Analog make a current feedback op amp the 8011 with a very high slew
rate. If I can figure out the proper way to wire it as a
transimpedence amplifier....
The National Semiconductor LMH6624 voltage feedback amplifier is only
stable when used as a gain-of-ten (or more) amplifier, but it looks as
if it would do the job nicely, and offers rather fewer opportunities
for disaster than Win's circuit in "The Art of Electronics" ISBN
0-521-37095-7, which is in any event getting a bit dated these days -
it would be fun to re-do it with surface mount wideband transistors
(Farnell stocks PNP parts with bandwidths up to 5GHz and NPN parts up
to 10GHz, and Siemens has datasheets for 50GHz parts).

John Larkin will probably recommend a cheaper and faster amplifier -
he seems to be designing for these sorts of bandwidths at the moment,
and doing nicely out of it.
I'm still hunting down this book,should be interesting. Again thanks
loads jack
 
E

Eric Inazaki

Jan 1, 1970
0
Winfield Hill said:
Eric Inazaki wrote...

4th ed, we're still working on the 3rd!

Thanks,
- Win

LIke that's any excuse?

Seriously, I should have said 3d ed.
 
B

Bill Sloman

Jan 1, 1970
0
Analog make a current feedback op amp the 8011 with a very high slew
rate. If I can figure out the proper way to wire it as a
transimpedance amplifier...

You don't want to wire it as a transimpedance amplifier. The anode
structure in fast linear-focussed photomultipliers seems to be
designed to be terminaed with a 50R resistor, and you seem to get
better results by amplifying the voltage developed across a 50R anode
load than by making the anode a virtual ground.

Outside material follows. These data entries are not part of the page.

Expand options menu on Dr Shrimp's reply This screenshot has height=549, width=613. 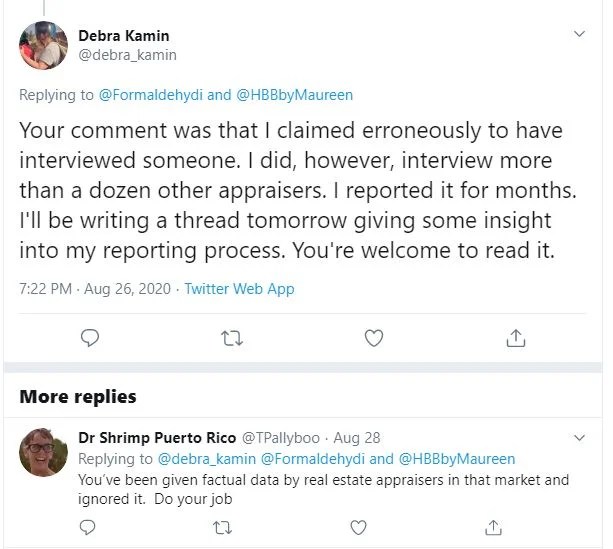point(580,438)
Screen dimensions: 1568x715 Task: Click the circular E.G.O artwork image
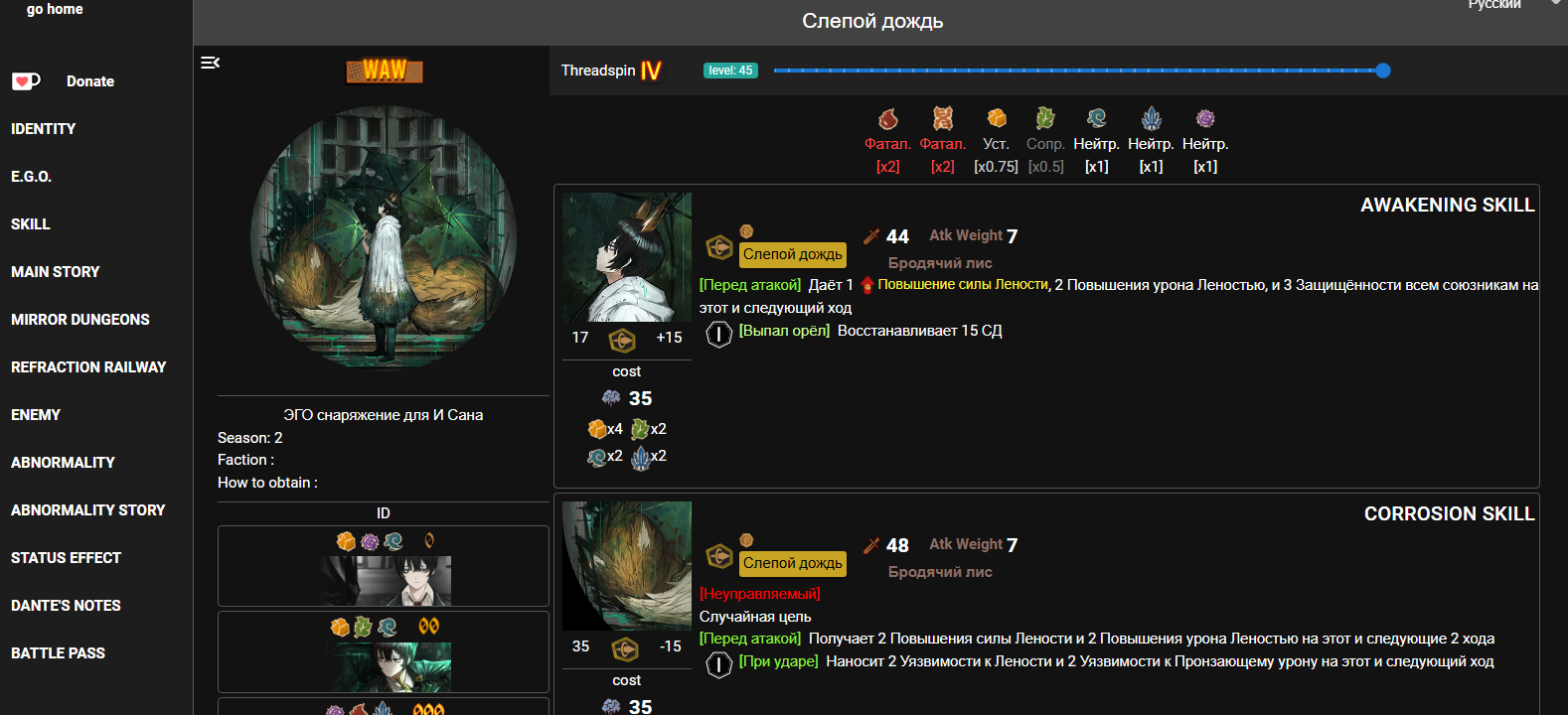[x=384, y=237]
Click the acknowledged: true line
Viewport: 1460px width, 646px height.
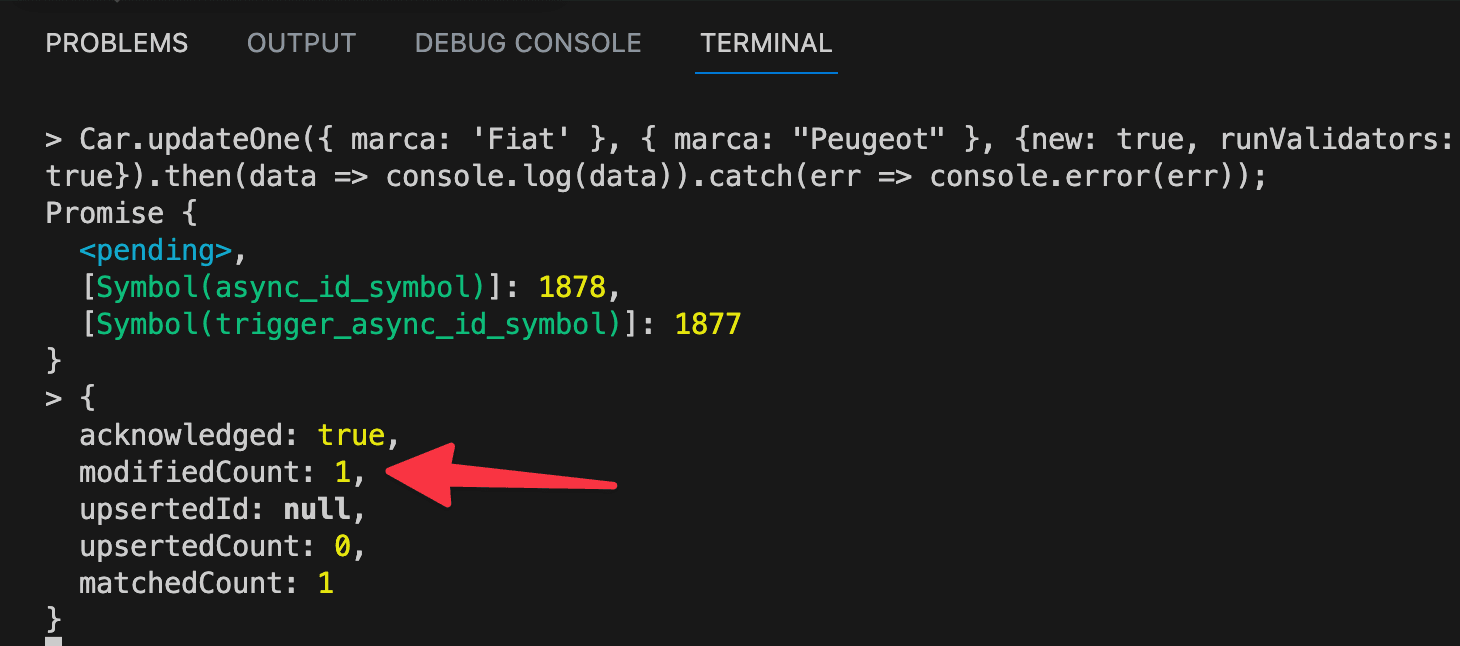(232, 435)
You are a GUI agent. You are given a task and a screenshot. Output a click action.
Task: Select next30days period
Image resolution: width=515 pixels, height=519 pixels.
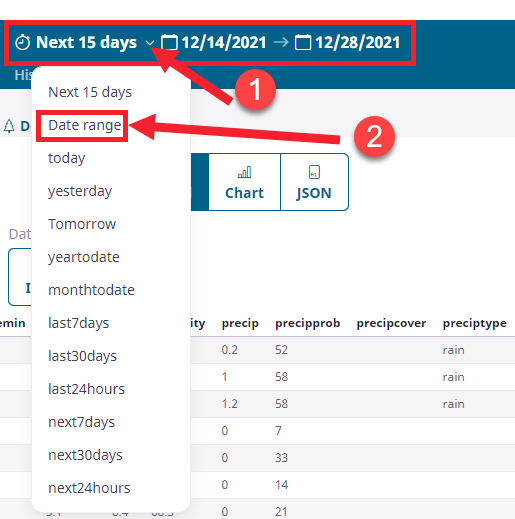click(x=85, y=455)
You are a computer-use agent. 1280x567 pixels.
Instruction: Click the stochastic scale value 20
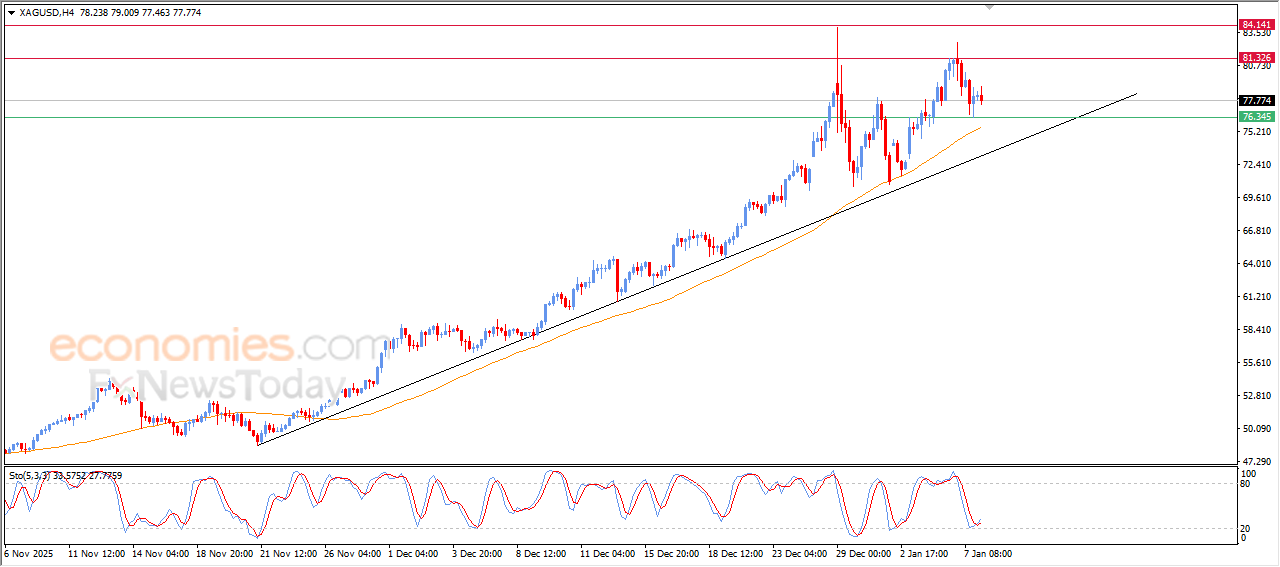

This was not what I expected when I started fooling around with fast
tubes, and might not be true for someone with a really good feel for
complex impedances, but it was certainly true for a couple of
reasonably competent electronic engineers at Cambridge Instruments
some 15 years ago.

My rationalisation of this result was that the anode structure doesn't
just have 8-10pF of capacitance to ground (some of it via capacitative
coupling to the last dynodes) but also a significant inductance, and
you need the 50R to get a well-damped RLC circuit, but we never played
around enough to get a really good feel for what was going on.